• DOCUMENT SEGMENT
□ □ □ □ □ □ □
Seven of the roughly 600,000 reservists charged with performing emergency work at the site of the 1986 Chernobyl disaster are on hunger strike to protest their paltry disability payments. The reservists -- who were called "liquidators" by the Soviet government -- will end their hunger strike on Wednesday, April 26, the twentieth anniversary of the disaster, when a meltdown in reactor no. 4 of the Chernobyl nuclear plant led to the evacuation of several cities and villages in the Ukraine, as well as to radioactive fallout across Europe.
"It is as if the state wants us to die sooner," 48-year-old Igor Stolbikov told the AP. He stopped eating and drinking on April 20, insisting that it is impossible to live on the 3,000 rubles ($110) he receives every month. Another former liquidator, Sergei Kulish, has been on hunger strike since April 5.
Kulish was 24 and a father of two when he was called up to measure radiation levels in the disaster area and later hose off the streets of Prypiat, the town closest to the reactor complex. At the time, it was thought that Prypiat would be inhabitable again after a few days. Many liquidators removed their respirators as they worked. Later, it was understood that radiation levels in Prypiat were far too high for anyone to live there again. Kulish soon began to suffer from chronic headaches, heart trouble and other health problems. "Chernobyl liquidators keep dying one by one," Kulish told the AP. "They lose their teeth. They mostly cannot work because of their disability. And they get ridiculously low support from the state."
Many of the liquidators were soldiers, workers or coal miners. They were charged with clearing rubble from the area of reactor no. 4 -- which overheated and exploded on April 26, 1986, spewing tons of radioactive rubble into the sky -- as well as with constructing the so-called "sarcophagus," the concrete shell intended to contain radiation around the reactor complex. The liquidators were granted a generous package of benefits in 1991, but that package has been cut back drastically in recent years. Ten of the 25 original benefits were eliminated in 2004, including free health treatment and public transportation.
The hunger strike has received virtually no media attention in Russia. State-controlled TV has focused instead on Russian President Vladimir Putin's awarding of medals to former liquidators on Tuesday. "You not only saw the extent of the catastrophe, not only shared in the suffering, but also fought in difficult circumstances," Putin said, adding that the liquidators' "self-assertion" has saved "a huge number of human lives."
□ □ □ □ □ □ □
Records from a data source

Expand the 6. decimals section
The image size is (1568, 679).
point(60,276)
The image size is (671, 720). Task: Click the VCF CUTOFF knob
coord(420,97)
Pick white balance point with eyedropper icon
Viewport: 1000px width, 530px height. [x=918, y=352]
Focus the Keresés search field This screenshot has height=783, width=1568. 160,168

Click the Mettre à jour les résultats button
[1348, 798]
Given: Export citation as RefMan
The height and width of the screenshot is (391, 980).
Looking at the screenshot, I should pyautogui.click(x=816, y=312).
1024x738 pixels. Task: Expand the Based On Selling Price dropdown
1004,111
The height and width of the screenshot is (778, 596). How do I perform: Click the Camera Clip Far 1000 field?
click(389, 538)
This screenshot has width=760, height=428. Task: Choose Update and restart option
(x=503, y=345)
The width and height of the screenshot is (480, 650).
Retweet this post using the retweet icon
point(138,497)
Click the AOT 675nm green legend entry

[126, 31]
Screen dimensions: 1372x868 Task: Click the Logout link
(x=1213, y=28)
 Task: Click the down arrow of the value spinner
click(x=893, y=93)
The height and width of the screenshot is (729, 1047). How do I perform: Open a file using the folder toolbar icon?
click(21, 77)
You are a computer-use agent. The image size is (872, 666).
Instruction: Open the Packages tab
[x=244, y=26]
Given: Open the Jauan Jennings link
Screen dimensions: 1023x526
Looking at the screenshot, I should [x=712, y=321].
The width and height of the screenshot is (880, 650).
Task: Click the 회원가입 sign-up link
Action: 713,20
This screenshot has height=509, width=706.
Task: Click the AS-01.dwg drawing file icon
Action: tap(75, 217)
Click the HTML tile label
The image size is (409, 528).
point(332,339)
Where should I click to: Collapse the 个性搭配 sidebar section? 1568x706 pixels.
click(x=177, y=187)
□ □ □ □ □ □ □
List every person named in the article about the Chernobyl liquidators' hunger strike.

Igor Stolbikov, Sergei Kulish, Vladimir Putin